Midwestern University confirms plans to open the nation's 29th veterinary school in Arizona
The school announced it was considering building a veterinary school in mid-2011, and confirmed plans March 7 to begin construction on the new $90 million veterinary school by January 2013. The veterinary campus will include three buildings—a 50,000-square-foot academic facility, a 25,000-square-foot large-animal facility and a 50,000-square-foot small-animal clinic.
Midwestern officials say they plan to admit an inaugural class of 100 veterinary students in fall 2014 and create 60 new jobs for Glendale.
“In our continuing mission to meet the healthcare needs of the community, we are proud to bring this new professional degree program to Arizona,” says Kathleen H. Goeppinger, PhD, president and chief executive officer of Midwestern University. “The rural and agricultural areas of our state have shown a significant demand for more well-qualified veterinarians and have voiced strong support for this new college.”
Within the veterinary profession, opinions are split on whether there are too many or too few veterinarians in the country. Still, the Association of American Veterinary Medical Colleges (AAVMC) has predicted a shortage of 15,000 veterinarians over the next 20 years.
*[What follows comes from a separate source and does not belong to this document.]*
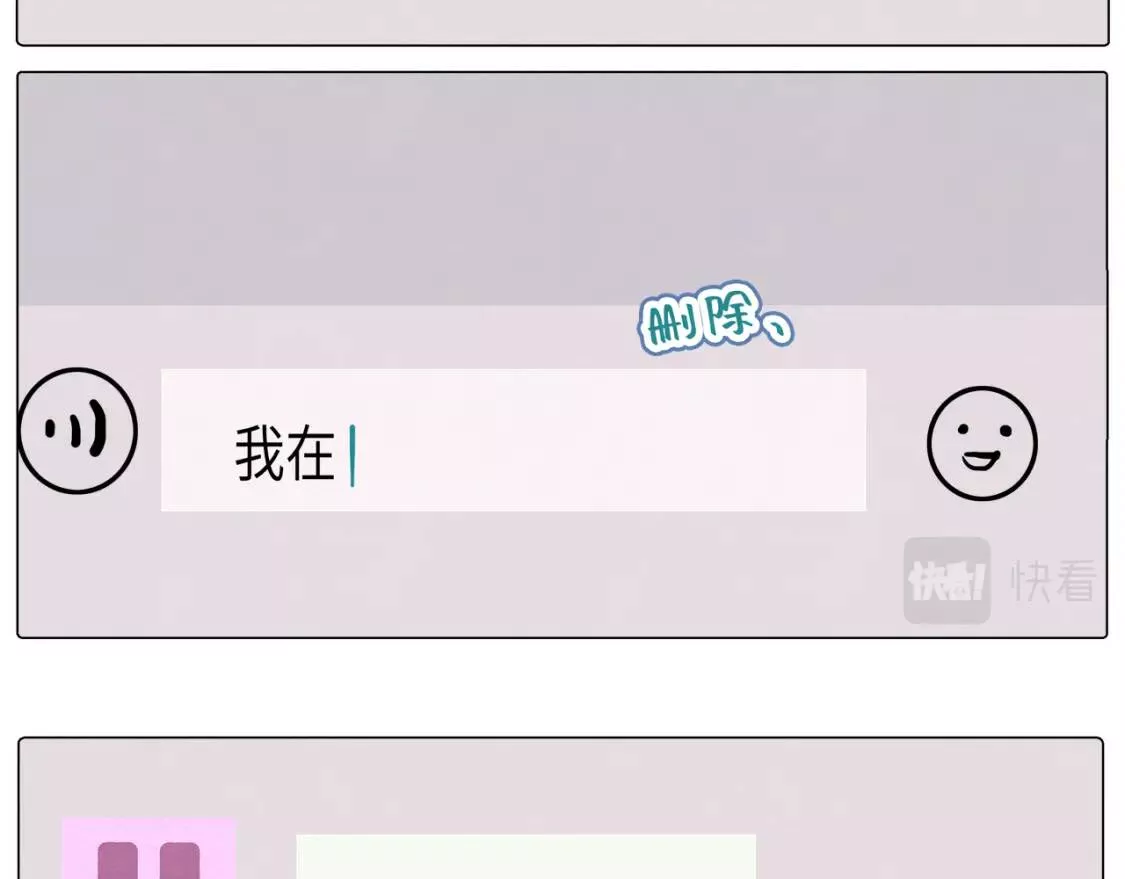Screen dimensions: 1125x879
Task: Click the pink avatar in bottom panel
Action: pos(149,848)
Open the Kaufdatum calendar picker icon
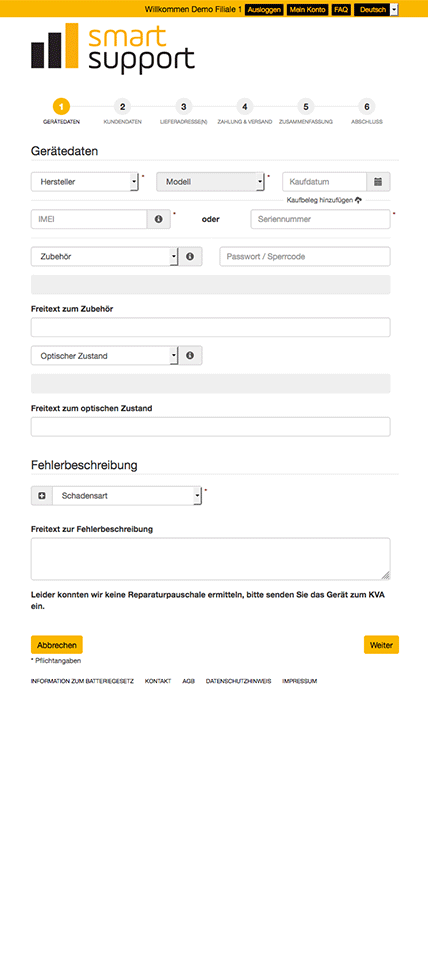The image size is (428, 957). (378, 181)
The U.S. Government Accounting Office (GAO) has also said that the veterinary workforce is not large enough, but the release of a long-awaited study on the veterinary workforce from the National Institutes of Health that is six years in the making has been delayed already and no firm completion date is in sight.
Midwestern University says its College of Veterinary Medicine will focus on recruiting throughout the state and region, with particular emphasis on students from rural communities who can best meet these areas of critical shortages.
When it opens, Midwestern will be the newest veterinary college following Western University in California, which admitted its first class of veterinary students in 2003. There are currently 28 veterinary schools in the United States, and all have received full accreditation from the American Veterinary Medical Association (AVMA), with Western making the move from limited to full accreditation in 2010.